The consultant found it "difficult, if not impossible, to utilize the received proposals for purposes of comparison with existing and forward-looking correctional costs," the report said. This is because the proposals provided inadequate information about staffing, spacing and how services and programming would be configured, the report said.
The state approved $171,347 last summer to hire MGT of America.
Connor said corrections department staff also participated in the evaluation teams set up to review the proposals against the criteria set down in the RFPs.
"In sum, the consultant's findings echoed those of the state teams in terms of identifying disconnects between the RFP requirement (inclusive of court orders and consent decrees) and the resultant responses," the report said.
The consultant also found "wide variance" in the average per-bed construction cost.
A coalition that opposes prison privatization called for the state to pass a bill that would make it illegal to privatize state prisons. House Bill 443 passed the House last month and is now before the Senate.
"This report takes privatization off the table. Now it's time to close the door," said Arnie Alpert, state program coordinator of the American Friends Service Committee, a member of the coalition.
The coalition cited the consultant's finding that for-profit vendors "planned to pay substandard wages that 'may make it difficult to maintain a trained and experienced staff. This could result in high turnover and ultimately impact the safety and security of correctional facilities."
Gov. Maggie Hassan's spokesman said she respects the decision made by the Administrative Services department in conjunction with the Departments of Corrections and Justice.

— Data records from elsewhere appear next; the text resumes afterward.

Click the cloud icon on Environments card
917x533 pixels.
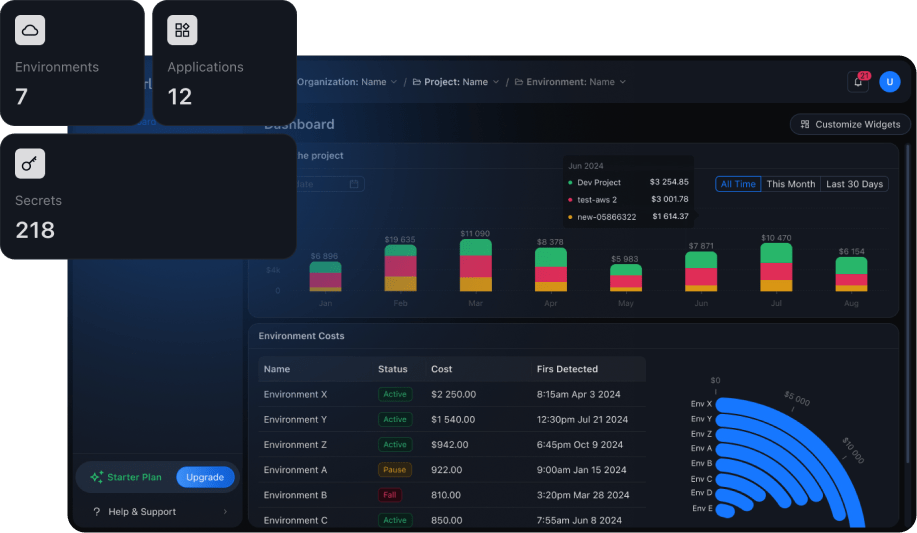(x=30, y=31)
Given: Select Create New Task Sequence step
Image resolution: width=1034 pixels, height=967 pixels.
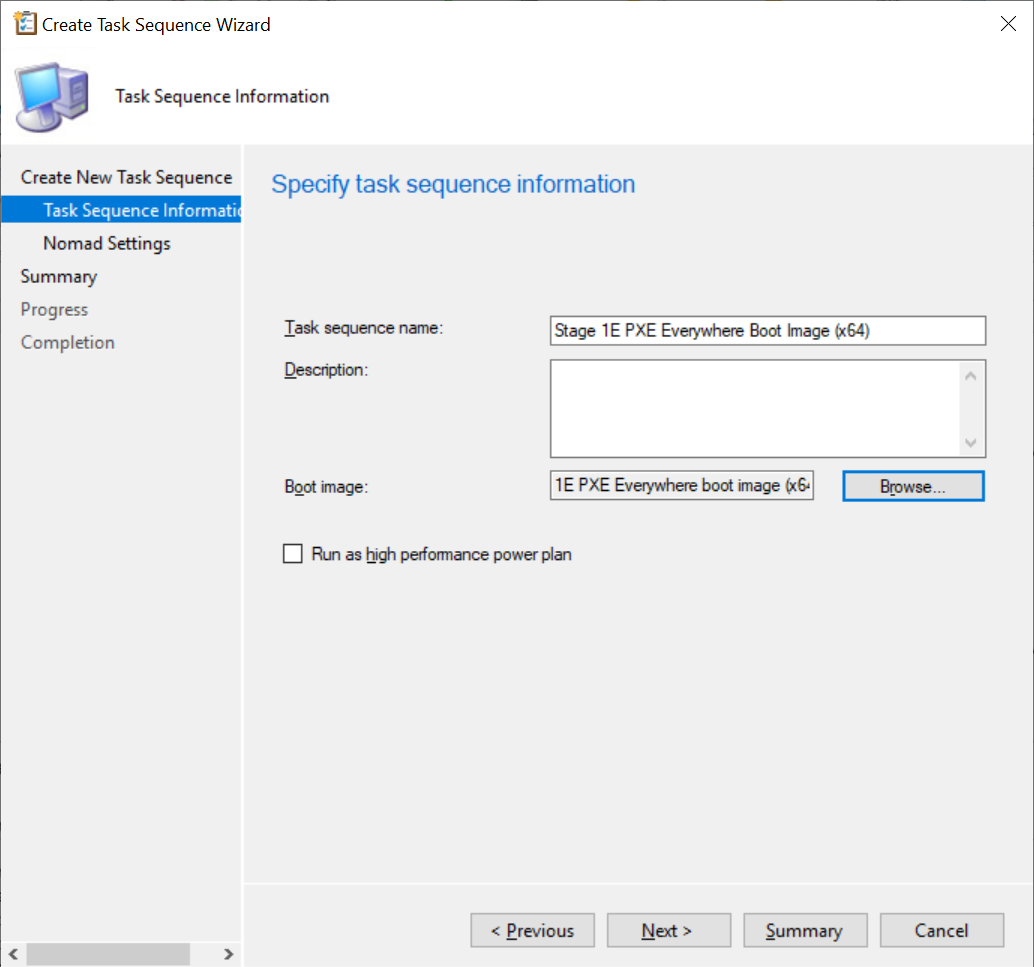Looking at the screenshot, I should [126, 177].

"The governor opposes allowing private companies to operate New Hampshire's prisons, as the track record of such arrangements in other states has not demonstrated success in terms of protecting taxpayer dollars while maintaining the highest level of public safety, and the lack of clear explanations in bids for how private operators would meet court orders governing corrections speaks to her concerns," spokesman Marc Goldberg said in a statement.
"Moving forward, the governor is focused on building a new women's prison, which we are pursuing through the traditional capital budgeting approach," he added.
Corrections Commissioner William Wrenn could not be reached for comment.